→ **TASK DETAILS**: Pull every line holding the word "next" out of the data and copy it.

→ **DATA FOR THIS TASK**:
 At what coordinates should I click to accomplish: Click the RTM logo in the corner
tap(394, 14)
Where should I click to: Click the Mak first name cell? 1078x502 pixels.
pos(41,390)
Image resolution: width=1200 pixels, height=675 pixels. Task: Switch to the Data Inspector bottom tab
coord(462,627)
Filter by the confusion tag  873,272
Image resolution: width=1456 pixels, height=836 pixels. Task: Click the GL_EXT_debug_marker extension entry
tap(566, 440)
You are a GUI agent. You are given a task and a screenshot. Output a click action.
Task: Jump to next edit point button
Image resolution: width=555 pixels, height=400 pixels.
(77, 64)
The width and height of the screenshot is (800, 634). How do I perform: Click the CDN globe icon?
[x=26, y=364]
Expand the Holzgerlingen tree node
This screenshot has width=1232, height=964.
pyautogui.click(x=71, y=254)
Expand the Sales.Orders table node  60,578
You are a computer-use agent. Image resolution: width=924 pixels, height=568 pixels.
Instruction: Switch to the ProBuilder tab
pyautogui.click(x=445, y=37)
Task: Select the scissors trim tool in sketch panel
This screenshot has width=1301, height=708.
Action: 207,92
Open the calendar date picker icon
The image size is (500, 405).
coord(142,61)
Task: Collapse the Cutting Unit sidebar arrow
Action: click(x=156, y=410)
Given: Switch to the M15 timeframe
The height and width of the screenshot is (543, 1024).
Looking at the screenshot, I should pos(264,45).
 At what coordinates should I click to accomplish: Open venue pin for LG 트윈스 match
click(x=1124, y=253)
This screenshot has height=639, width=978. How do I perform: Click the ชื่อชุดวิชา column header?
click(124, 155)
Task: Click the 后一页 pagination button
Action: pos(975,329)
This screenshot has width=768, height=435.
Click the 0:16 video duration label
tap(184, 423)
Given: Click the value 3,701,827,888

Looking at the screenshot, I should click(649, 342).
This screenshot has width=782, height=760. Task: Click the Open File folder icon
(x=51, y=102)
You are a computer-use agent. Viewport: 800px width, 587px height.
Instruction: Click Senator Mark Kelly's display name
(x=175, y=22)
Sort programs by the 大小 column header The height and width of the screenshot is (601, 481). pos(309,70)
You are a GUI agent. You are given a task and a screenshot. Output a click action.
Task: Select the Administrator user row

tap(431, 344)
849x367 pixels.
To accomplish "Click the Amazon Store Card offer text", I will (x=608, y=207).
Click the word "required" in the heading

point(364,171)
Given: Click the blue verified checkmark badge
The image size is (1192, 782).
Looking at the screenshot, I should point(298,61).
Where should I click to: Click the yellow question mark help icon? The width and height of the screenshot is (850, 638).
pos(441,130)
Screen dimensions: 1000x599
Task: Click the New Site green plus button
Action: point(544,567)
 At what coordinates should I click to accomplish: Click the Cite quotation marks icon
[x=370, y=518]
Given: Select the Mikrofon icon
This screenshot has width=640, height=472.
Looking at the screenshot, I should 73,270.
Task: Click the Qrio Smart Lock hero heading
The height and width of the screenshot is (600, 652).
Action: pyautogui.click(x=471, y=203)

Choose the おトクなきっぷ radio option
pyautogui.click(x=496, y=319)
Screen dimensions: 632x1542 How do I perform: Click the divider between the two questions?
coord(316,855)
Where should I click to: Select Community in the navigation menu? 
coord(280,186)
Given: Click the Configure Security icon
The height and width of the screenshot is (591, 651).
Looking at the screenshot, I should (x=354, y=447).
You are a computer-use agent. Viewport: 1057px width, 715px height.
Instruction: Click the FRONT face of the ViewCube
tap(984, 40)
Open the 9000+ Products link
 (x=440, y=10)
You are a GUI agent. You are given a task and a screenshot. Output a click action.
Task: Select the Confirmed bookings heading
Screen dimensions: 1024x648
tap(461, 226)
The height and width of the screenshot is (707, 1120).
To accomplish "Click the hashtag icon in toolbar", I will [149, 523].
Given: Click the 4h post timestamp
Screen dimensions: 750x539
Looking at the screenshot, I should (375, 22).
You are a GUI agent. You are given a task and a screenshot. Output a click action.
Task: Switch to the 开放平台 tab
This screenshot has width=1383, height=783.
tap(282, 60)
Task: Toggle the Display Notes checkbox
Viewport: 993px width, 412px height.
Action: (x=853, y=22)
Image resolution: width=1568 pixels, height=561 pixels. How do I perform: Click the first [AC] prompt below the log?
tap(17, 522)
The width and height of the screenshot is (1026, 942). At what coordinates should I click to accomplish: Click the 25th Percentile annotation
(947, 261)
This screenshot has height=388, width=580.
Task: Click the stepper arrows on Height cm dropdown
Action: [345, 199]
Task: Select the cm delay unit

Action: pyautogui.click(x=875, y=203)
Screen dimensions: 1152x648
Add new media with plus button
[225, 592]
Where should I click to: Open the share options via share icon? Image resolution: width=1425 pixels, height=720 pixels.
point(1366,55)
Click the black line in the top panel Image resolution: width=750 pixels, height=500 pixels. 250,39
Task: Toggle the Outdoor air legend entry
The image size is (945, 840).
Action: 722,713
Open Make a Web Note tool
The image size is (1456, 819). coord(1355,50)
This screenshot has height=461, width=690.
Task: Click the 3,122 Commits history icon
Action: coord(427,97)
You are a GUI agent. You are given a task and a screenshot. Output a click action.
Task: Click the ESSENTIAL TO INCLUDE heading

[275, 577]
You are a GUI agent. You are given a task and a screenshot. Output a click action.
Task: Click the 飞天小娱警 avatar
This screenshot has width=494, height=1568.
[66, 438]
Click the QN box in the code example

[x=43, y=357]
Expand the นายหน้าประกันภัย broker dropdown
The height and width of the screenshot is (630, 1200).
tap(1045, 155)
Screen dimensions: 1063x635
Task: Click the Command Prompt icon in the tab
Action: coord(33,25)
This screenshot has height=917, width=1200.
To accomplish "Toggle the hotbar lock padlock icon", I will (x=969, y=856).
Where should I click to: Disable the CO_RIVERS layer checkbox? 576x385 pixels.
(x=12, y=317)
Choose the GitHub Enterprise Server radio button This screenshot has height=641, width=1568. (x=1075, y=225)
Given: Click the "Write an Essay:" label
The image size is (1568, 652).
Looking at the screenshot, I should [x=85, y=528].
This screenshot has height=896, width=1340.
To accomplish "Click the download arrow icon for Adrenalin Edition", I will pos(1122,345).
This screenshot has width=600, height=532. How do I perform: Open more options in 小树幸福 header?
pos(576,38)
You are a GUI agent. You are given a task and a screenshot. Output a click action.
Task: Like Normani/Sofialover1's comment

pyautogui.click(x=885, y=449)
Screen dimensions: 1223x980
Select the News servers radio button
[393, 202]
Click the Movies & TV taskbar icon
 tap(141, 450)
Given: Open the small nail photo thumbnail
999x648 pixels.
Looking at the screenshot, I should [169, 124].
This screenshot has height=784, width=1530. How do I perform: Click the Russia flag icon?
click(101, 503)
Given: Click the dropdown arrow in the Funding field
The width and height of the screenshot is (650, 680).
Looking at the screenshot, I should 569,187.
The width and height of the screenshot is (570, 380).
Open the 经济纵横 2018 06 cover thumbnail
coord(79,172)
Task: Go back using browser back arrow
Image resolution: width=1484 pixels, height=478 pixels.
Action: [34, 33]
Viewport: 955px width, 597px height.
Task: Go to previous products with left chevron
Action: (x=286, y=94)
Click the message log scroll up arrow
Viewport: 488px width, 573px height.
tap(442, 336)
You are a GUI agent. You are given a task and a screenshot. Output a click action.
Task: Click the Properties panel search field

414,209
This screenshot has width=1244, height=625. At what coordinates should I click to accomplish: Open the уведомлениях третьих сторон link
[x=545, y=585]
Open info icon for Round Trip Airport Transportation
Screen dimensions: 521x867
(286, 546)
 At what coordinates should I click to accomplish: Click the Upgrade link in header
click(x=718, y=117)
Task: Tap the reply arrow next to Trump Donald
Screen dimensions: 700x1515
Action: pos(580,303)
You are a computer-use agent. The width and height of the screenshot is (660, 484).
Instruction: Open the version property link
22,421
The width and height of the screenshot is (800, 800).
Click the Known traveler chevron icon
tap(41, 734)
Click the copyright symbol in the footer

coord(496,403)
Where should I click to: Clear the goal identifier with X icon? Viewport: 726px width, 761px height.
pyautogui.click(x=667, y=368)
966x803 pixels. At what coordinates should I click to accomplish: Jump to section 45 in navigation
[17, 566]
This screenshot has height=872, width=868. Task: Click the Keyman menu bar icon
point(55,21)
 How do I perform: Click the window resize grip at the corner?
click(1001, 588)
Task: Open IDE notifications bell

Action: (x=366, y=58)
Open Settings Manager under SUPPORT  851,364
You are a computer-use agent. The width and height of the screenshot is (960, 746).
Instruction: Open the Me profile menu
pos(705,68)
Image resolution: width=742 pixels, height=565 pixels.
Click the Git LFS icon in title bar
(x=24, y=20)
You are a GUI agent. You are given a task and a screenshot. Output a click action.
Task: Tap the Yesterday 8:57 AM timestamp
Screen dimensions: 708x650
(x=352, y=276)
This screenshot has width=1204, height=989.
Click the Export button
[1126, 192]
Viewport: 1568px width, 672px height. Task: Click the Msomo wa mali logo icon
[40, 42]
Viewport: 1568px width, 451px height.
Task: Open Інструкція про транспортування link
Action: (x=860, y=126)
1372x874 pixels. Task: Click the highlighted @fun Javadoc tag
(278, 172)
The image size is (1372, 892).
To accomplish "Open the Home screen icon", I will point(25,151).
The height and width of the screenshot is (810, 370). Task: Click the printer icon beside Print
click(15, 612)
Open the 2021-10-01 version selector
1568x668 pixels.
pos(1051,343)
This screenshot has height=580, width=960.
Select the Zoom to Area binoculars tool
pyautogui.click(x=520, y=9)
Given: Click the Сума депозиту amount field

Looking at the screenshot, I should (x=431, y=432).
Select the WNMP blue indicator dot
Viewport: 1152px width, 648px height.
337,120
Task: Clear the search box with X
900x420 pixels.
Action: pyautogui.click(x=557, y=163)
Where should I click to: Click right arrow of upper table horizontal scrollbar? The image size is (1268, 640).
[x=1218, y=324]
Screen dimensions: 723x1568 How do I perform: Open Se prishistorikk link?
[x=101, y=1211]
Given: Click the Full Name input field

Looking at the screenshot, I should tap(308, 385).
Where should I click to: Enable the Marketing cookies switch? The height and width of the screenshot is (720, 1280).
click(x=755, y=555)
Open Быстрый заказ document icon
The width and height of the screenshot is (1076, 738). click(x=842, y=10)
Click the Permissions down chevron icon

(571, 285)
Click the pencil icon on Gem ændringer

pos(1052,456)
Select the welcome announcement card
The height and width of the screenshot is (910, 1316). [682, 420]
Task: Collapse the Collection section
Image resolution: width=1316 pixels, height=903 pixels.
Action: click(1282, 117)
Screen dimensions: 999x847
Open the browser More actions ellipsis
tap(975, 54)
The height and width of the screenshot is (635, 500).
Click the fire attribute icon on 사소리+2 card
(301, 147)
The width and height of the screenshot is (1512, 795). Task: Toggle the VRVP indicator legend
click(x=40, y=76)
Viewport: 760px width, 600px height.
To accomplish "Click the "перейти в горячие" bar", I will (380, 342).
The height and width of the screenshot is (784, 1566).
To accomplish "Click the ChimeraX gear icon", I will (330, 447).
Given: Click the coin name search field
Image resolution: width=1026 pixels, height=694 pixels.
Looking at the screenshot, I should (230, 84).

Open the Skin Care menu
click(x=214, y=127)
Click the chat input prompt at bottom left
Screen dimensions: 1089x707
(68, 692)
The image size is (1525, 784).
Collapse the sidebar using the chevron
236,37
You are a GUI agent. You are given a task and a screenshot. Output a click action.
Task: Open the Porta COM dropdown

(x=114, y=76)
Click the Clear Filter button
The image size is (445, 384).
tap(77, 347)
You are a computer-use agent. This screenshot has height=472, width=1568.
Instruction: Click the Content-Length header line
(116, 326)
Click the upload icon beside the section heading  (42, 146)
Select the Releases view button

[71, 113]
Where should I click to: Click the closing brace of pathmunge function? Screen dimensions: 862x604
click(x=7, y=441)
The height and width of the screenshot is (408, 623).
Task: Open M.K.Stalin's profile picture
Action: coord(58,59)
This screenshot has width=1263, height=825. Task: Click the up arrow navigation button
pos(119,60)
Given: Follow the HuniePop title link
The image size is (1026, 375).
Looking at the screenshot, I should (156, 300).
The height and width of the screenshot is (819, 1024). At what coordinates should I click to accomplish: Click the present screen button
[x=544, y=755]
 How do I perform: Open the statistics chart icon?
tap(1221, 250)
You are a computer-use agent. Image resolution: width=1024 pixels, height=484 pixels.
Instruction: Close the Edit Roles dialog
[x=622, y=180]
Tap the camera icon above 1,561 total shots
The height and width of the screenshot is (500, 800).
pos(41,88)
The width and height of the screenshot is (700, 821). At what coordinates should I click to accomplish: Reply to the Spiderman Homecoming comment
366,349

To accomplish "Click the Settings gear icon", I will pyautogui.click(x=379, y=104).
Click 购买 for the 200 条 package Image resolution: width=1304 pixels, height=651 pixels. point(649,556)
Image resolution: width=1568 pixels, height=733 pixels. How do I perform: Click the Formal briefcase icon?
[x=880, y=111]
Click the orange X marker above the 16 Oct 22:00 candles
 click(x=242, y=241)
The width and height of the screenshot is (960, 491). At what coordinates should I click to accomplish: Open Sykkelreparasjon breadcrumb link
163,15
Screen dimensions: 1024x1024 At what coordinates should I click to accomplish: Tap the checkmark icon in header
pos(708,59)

→ **YOUR RESPONSE**:
Task: Jump to next edit point button
Task: Tap the reply arrow next to Trump Donald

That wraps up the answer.